* **EXERCISE BRIEF**
Count the lines in the listing below that contain the string "Battle". Give only the number.

* **EXTRACTED INFORMATION**
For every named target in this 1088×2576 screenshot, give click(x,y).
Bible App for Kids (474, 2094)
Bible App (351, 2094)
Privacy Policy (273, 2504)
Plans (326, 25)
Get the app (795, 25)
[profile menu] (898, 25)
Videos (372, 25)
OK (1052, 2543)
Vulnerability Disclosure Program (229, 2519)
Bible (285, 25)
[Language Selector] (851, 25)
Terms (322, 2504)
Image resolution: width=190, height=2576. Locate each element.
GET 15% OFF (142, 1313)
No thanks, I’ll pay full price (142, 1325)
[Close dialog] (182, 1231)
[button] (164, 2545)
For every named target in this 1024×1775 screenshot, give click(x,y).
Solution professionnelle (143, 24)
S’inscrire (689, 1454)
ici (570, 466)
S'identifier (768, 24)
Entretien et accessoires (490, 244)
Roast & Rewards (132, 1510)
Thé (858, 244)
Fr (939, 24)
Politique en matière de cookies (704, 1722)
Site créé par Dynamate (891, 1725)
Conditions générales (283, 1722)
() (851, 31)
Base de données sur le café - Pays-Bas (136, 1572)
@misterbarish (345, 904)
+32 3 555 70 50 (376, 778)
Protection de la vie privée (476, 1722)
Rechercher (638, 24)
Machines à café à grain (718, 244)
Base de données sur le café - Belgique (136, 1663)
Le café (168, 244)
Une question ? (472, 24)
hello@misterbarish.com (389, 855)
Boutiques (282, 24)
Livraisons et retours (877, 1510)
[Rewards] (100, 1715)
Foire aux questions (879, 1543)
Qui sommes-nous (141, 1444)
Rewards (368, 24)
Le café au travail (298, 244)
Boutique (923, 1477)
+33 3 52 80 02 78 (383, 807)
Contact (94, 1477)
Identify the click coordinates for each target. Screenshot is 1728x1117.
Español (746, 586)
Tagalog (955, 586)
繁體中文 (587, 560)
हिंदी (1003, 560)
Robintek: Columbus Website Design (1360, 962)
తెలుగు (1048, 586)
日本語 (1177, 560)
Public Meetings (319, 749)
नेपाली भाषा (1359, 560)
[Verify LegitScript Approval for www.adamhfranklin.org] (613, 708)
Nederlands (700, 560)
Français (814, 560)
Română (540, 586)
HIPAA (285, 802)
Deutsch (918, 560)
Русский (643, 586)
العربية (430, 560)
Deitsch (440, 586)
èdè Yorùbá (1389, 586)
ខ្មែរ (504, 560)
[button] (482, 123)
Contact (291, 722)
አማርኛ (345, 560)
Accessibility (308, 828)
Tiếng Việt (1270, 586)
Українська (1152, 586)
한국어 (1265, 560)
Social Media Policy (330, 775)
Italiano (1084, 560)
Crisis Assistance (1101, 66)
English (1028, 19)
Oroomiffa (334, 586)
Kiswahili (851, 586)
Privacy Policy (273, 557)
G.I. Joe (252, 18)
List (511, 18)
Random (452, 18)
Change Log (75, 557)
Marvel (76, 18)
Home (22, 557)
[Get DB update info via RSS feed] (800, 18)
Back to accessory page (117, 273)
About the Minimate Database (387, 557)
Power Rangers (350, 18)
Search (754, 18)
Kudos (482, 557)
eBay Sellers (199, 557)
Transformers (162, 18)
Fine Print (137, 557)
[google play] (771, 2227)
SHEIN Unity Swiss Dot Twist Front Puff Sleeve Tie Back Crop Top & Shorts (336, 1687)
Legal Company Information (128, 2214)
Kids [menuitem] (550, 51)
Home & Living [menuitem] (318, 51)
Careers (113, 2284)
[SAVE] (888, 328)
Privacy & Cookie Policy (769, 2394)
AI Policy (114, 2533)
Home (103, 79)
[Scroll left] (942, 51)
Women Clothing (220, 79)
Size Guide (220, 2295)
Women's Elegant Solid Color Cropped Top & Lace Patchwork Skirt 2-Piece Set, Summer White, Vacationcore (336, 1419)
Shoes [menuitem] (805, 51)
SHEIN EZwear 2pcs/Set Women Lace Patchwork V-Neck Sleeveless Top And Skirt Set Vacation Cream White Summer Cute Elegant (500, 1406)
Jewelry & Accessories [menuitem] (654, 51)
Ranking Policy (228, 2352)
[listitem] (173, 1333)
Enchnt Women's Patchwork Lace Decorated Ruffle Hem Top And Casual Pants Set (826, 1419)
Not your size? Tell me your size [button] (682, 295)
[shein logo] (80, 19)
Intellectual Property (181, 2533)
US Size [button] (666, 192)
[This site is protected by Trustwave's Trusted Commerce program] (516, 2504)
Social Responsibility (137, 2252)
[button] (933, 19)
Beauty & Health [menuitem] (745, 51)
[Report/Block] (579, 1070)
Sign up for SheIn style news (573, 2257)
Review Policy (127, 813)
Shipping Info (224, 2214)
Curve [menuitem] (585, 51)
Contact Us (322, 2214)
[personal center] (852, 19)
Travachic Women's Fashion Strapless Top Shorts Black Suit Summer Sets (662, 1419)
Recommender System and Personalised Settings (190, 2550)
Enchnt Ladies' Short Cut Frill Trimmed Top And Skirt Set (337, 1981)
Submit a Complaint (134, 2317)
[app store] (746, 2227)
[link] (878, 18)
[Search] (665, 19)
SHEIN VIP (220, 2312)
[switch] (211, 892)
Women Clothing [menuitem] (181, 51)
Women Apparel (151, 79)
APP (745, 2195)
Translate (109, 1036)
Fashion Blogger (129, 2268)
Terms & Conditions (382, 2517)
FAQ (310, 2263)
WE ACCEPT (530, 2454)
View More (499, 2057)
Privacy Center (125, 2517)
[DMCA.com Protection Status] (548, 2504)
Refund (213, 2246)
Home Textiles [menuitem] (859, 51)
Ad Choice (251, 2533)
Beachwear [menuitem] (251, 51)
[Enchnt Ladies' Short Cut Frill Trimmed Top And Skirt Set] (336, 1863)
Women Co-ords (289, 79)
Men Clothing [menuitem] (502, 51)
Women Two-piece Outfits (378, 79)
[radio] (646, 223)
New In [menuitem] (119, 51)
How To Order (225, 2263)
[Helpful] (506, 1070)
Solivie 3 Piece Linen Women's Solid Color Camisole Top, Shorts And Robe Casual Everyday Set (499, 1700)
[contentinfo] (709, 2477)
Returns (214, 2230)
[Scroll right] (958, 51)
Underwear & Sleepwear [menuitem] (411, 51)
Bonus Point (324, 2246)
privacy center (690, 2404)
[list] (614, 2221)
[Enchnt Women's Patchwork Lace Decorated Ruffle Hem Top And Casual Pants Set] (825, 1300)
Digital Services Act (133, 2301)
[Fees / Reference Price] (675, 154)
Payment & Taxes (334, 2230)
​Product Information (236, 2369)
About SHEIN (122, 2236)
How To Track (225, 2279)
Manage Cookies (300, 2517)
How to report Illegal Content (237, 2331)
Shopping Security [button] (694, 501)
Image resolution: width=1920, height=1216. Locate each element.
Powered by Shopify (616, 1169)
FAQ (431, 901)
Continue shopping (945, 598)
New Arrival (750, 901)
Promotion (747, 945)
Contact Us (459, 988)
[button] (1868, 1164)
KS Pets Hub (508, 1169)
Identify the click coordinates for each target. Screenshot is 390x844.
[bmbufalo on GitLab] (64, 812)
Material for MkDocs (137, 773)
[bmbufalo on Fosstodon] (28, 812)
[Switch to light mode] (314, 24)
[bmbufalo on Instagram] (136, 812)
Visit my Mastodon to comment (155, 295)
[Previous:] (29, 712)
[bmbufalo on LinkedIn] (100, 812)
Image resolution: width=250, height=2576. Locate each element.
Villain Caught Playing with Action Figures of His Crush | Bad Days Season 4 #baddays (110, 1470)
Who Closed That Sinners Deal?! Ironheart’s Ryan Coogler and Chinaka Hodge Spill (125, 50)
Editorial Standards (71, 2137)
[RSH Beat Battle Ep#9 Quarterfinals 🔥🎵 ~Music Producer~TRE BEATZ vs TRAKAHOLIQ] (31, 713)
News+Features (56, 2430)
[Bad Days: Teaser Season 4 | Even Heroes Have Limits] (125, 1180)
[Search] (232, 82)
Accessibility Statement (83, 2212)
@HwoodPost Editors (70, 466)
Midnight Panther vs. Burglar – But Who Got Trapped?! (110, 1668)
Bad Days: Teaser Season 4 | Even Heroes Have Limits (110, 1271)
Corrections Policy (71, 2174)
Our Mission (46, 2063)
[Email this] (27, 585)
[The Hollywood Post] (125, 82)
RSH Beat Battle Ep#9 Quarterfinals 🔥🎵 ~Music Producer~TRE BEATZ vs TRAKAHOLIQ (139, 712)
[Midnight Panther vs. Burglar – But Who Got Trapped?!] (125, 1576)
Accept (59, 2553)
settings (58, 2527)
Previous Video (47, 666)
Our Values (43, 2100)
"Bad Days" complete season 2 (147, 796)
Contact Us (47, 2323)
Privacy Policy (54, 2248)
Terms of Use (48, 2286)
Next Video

* **RESULT OF THIS EXERCISE**
2